Şimdi biraz daha netleşiyor herşey;
22 yıl olmuş; 22 yıldır buradaymışım meğersem.
Minnacık bir nohut tanesi kadarken düşmüşüm anne karnına, 9 ay sabredip sonra güven yumağı kollara. Derken bebeklik, çocukluk takip etmiş. Zaman geçmiş ergen olmuşum, genç kız olmuşum, aşık olmuşum! Ya da olduğumu sanmışım. Büyümüşüm. Sen olmadan çok eğlenmişim halbuki. 22 yıllık yaşam serüvenimin içinde  nefesimi kesen kısacık 1 anmışsın belkide sadece.

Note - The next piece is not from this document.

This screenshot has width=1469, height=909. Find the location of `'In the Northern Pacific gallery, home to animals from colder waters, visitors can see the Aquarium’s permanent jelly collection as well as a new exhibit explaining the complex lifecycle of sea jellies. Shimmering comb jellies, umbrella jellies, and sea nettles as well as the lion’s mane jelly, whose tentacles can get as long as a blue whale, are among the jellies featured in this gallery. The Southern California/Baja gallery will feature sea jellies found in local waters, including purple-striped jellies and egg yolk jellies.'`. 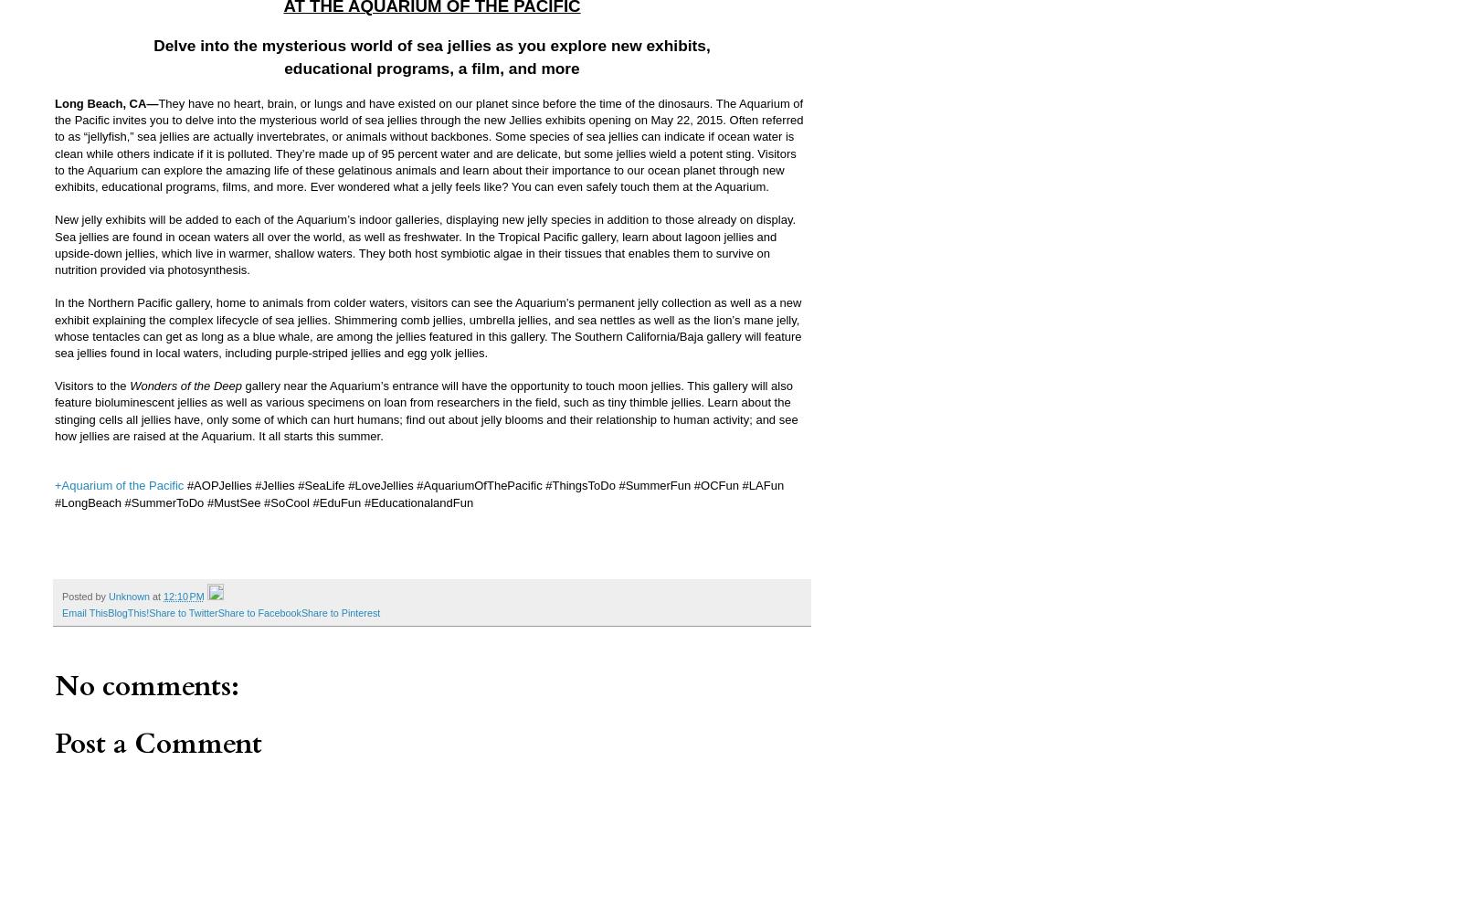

Doğduğun günü bilmiyorum, yanında değildim. tarih çok net fakat
İlk adımların, anne deyişin, ilk maça gidişin, ilk kavgan..  çoğu ilkinde yanında değildim.
İlk öptüğün kız ben değilim, ilk elini tuttuğun ya da ilk ‘seni seviyorum’ dediğin.
Seni ilk aldatan da değilim, ilk terk eden de; son da olmayacağım, biliyorsun.
İlk kez benimle yemeğe çıkmadın, ilk kez benim yanımda uyumadın, saçımı ilk okşayan da değilsin, benim için ilk ağlayanda.. son da olmayacaksın; biliyorum.
Hayatıma ilk giren değilsin, sen her ne kadar son olmak istesende.. bunu zaman gösterecek..
Hayatımın en zor gününde sen yoktun; atlattım
En mutlu günümde sen yoktun; sevindim
Kararsızlıklarımda yoktun; tercihimi yapabildim

En ihtiyacım olduğumda yoktun? Neredeydin? Neden gelmedin?

Evet 12 ekimde de yoktun. Doğum günümde sensiz geçti, çok da güzel geçti. Büyüdüm ben artık, büyüdüm. Alıştım sensizliğe, kimsesizliğe, kendime yetmeye, yetebilmeye..
Ve şimdi seni istemiyorum; o kadar da yerin yokmuş sanırım bende; benimde sende..
22 yıl önce yoktun, şimdi de olamayabilirsin. Çok alıştırmadan kendine, daha üzmeden beni, kırmadan kalplerimizi git artık.